Berlusconi ha conosciuto il nuovo acquisto Alessio Cerci, prelevato nei giorni scorsi dall’Atletico Madrid. Cerci ha giocato nell’Atletico Madrid e ora vestirà la casacca rossonera al posto di Fernando Torres tornato al club della capitale spagnola.
Dopo aver salutato brevemente la squadra, Berlusconi ha pranzato con mister Inzaghi e lo staff tecnico.
Prima dell’arrivo di B, i rossoneri si sono allenati in vista del match con il Sassuolo. Alessio Cerci subito in gruppo, mentre il club rossonero comunica che Daniele Bonera soffre di una lesione muscolare di primo grado all’adduttore sinistro. Tra una settimana verranno effettuati ulteriori controlli.

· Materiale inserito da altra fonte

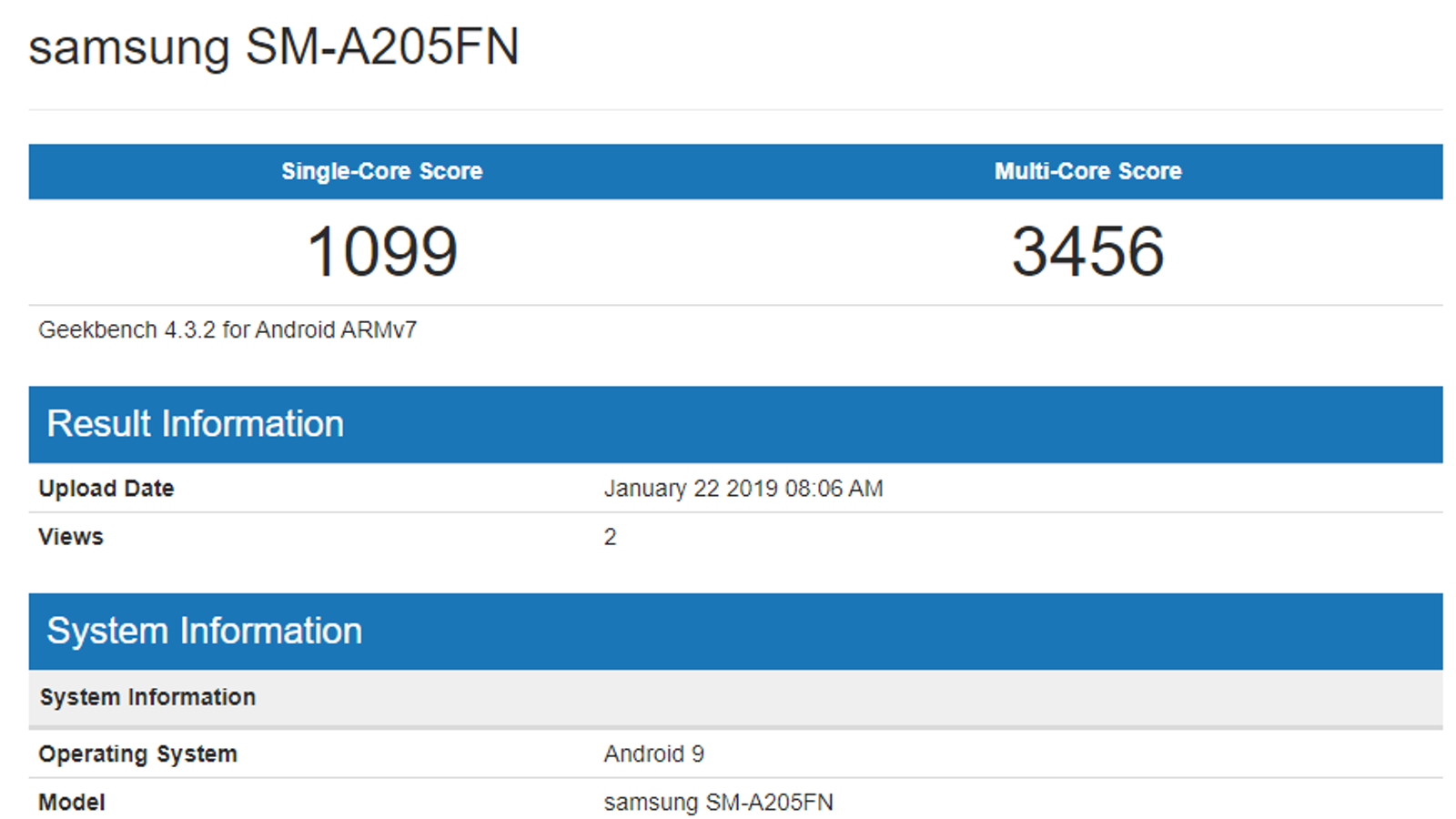Select the multi-core score value 3456
The height and width of the screenshot is (819, 1456).
(x=1087, y=251)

Dopo la prima parte di lavoro a secco, i rossoneri hanno proseguito con la parte atletica con l’ausilio dei coni e delle sagome. Poi è entrato in scena il pallone, con un esercizio riguardante i passaggi a tutto campo. Terminata questa fase tecnica, possesso palla divisi in 3 squadre da 7. A completare la seduta, consueta partitella di fine allenamento.
Cerci, Rami, Abate e De Sciglio hanno svolto tutto il lavoro in gruppo. Van Ginkel ha corso lungo il perimetro del campo. Mexes e Bonera hanno fatto del lavoro personalizzato in palestra.
La vittoria con il Real Madrid in amichevole a Dubai, ha confermato al presidente Berlusconi che il Milan ha le potenzialita’ di raggiungere ottimi obiettivi: "Vi ho sempre detto che non cambierei la rosa con quella di Roma o Juventus. Sono convinto che possiamo tornare in Champions League", ha pronosticato Berlusconi. Tanto entusiasmo e nuovi propositi per l’inizio del 2015: "Con il nuovo anno possiamo imporci come la migliore squadra italiana. Ma non dobbiamo sottovalutare le gare a partire da quella con il Sassuolo – si e’ raccomandato Berlusconi -. Dobbiamo essere padroni del campo, padroni del gioco e puntare alla goleada".